- **TEXT EXCERPT**:

· · ·

My response to other criticisms in the paper:
“Furthermore, statistical manipulation of genetic data may limit the detection of rare pathogenic gene variants”
De novo mutations are exceedingly rare. The average person has about 70. The expected effect from missing these mutations is so low that it’s barely worth considering, especially compared to the expected benefits of simply improving predictors and adding more traits to the selection index used in PGT-P.
not only is it difficult to assess the clinical validity of PRS-ES in terms of the outcomes in question, it is also possible that clinical validity would be limited by the different effects of future environment on gene expression, compared to the past.
Yes, I agree that this is a fair critique of embryo selection, particularly for the diseases of old age. But the obvious solution here is just to apply some time discount factor; weight traits like depressive tendency, obesity, and intelligence more heavily than prostate cancer and heart disease, since the former will have an impact much sooner.
Mathematical modelling of PRS-ES has been attempted and indicated extremely limited utility in terms of non-pathological trait selection (Karavani et al., 2019), such as height and intelligence quotient (IQ).
The Karavani study used predictors that were already outdated by two years when the study was published. They are even more outdated today. Today you could expect +6 IQ points and +3.7 cm using state of the art predictors and the same assumptions made in the Karavani study.
Furthermore the overall expected gain increases as you add traits to your index.
Most of the conditions which can be assessed using PRS have a significant gender association.
Yes, this is why Genomic Prediction adjusts for sex in their index. I assume Orchid does the same thing though I know less about their selection methodology.
As elegantly described by Turley et al. (2021), the purported benefit of PRS-ES is commonly calculated and presented as a difference not between two average embryos, but rather a difference between the highest and the lowest possible risk embryos, thus maximizing the theoretical benefit of the test.
I’ve looked at the Genomic Prediction report and this is NOT how the results are presented. The expected reductions are calculated using actual siblings, and a baseline is an average person, not between the highest and lowest risk embryo.

· · ·

- **RECORDS SUPPLIED**:
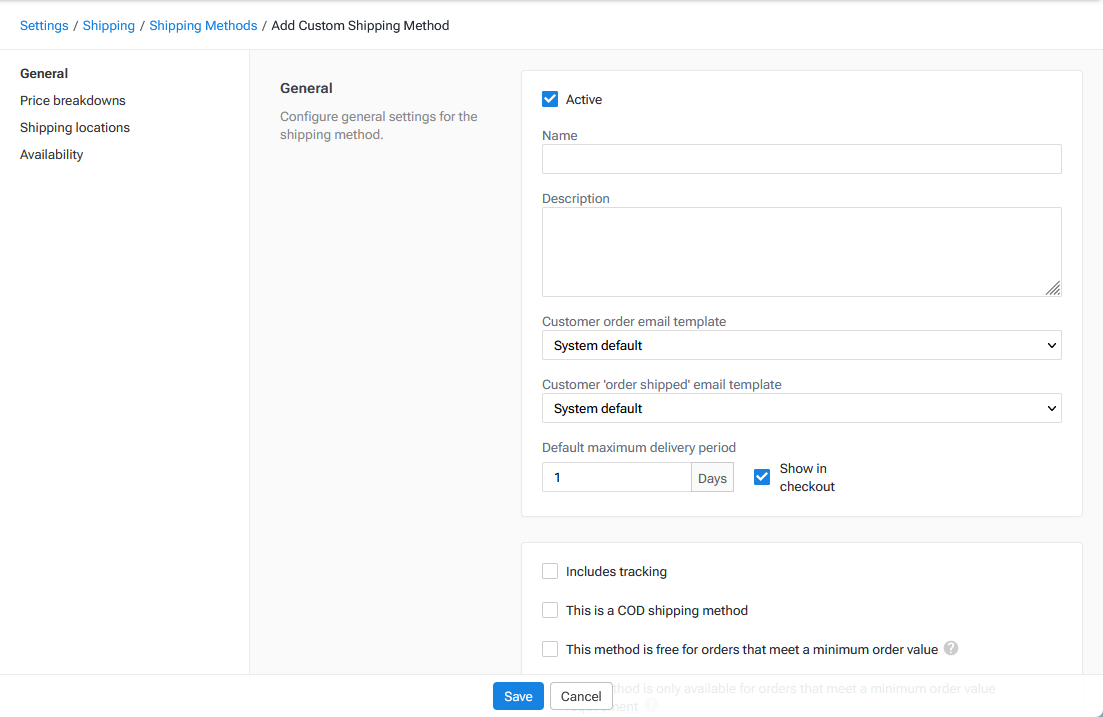The width and height of the screenshot is (1103, 717).
Task: Open the order shipped email template dropdown
Action: point(801,407)
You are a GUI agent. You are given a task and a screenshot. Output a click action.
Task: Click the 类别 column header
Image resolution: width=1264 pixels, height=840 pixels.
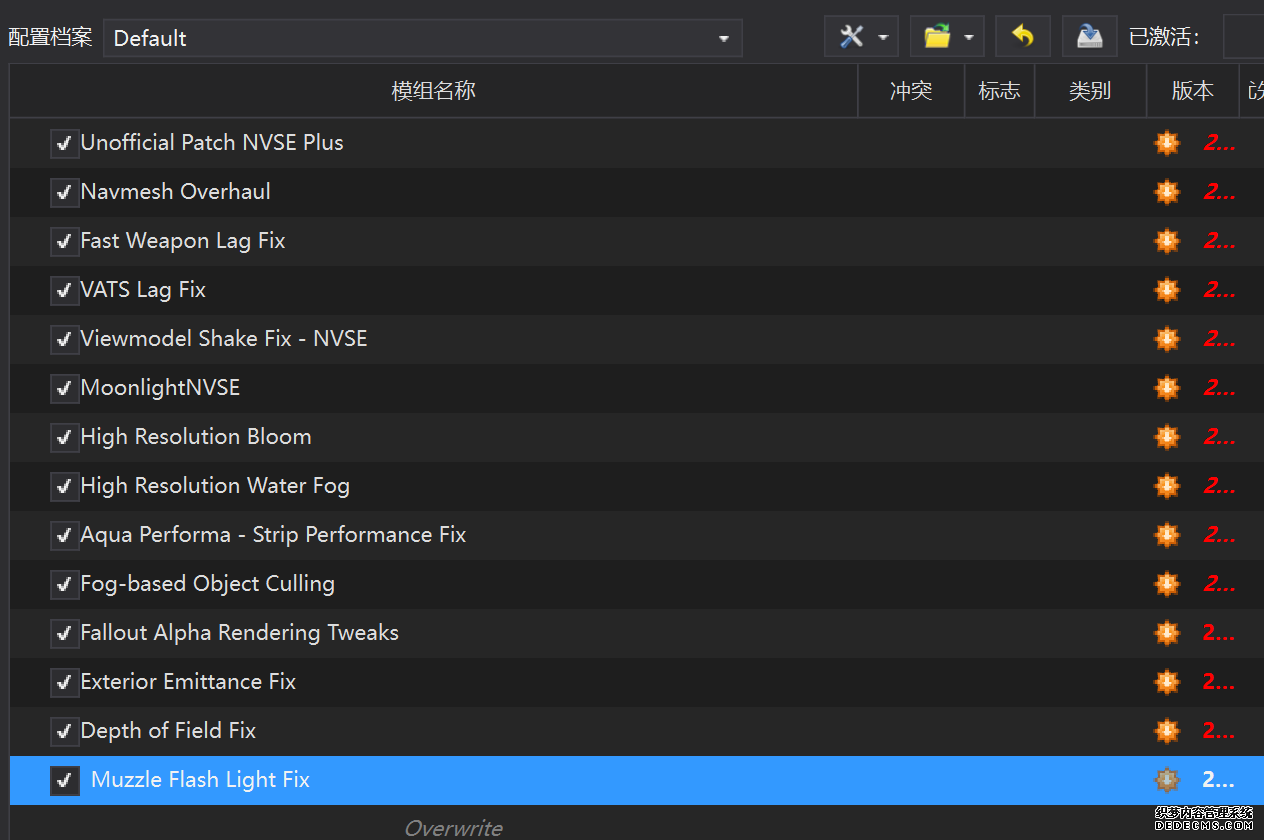click(1090, 91)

· · ·

- **EXERCISE DETAILS**: Reproduce the full embryo selection text above word for word.

- **TASK ANSWER**:
My response to other criticisms in the paper:
“Furthermore, statistical manipulation of genetic data may limit the detection of rare pathogenic gene variants”
De novo mutations are exceedingly rare. The average person has about 70. The expected effect from missing these mutations is so low that it’s barely worth considering, especially compared to the expected benefits of simply improving predictors and adding more traits to the selection index used in PGT-P.
not only is it difficult to assess the clinical validity of PRS-ES in terms of the outcomes in question, it is also possible that clinical validity would be limited by the different effects of future environment on gene expression, compared to the past.
Yes, I agree that this is a fair critique of embryo selection, particularly for the diseases of old age. But the obvious solution here is just to apply some time discount factor; weight traits like depressive tendency, obesity, and intelligence more heavily than prostate cancer and heart disease, since the former will have an impact much sooner.
Mathematical modelling of PRS-ES has been attempted and indicated extremely limited utility in terms of non-pathological trait selection (Karavani et al., 2019), such as height and intelligence quotient (IQ).
The Karavani study used predictors that were already outdated by two years when the study was published. They are even more outdated today. Today you could expect +6 IQ points and +3.7 cm using state of the art predictors and the same assumptions made in the Karavani study.
Furthermore the overall expected gain increases as you add traits to your index.
Most of the conditions which can be assessed using PRS have a significant gender association.
Yes, this is why Genomic Prediction adjusts for sex in their index. I assume Orchid does the same thing though I know less about their selection methodology.
As elegantly described by Turley et al. (2021), the purported benefit of PRS-ES is commonly calculated and presented as a difference not between two average embryos, but rather a difference between the highest and the lowest possible risk embryos, thus maximizing the theoretical benefit of the test.
I’ve looked at the Genomic Prediction report and this is NOT how the results are presented. The expected reductions are calculated using actual siblings, and a baseline is an average person, not between the highest and lowest risk embryo.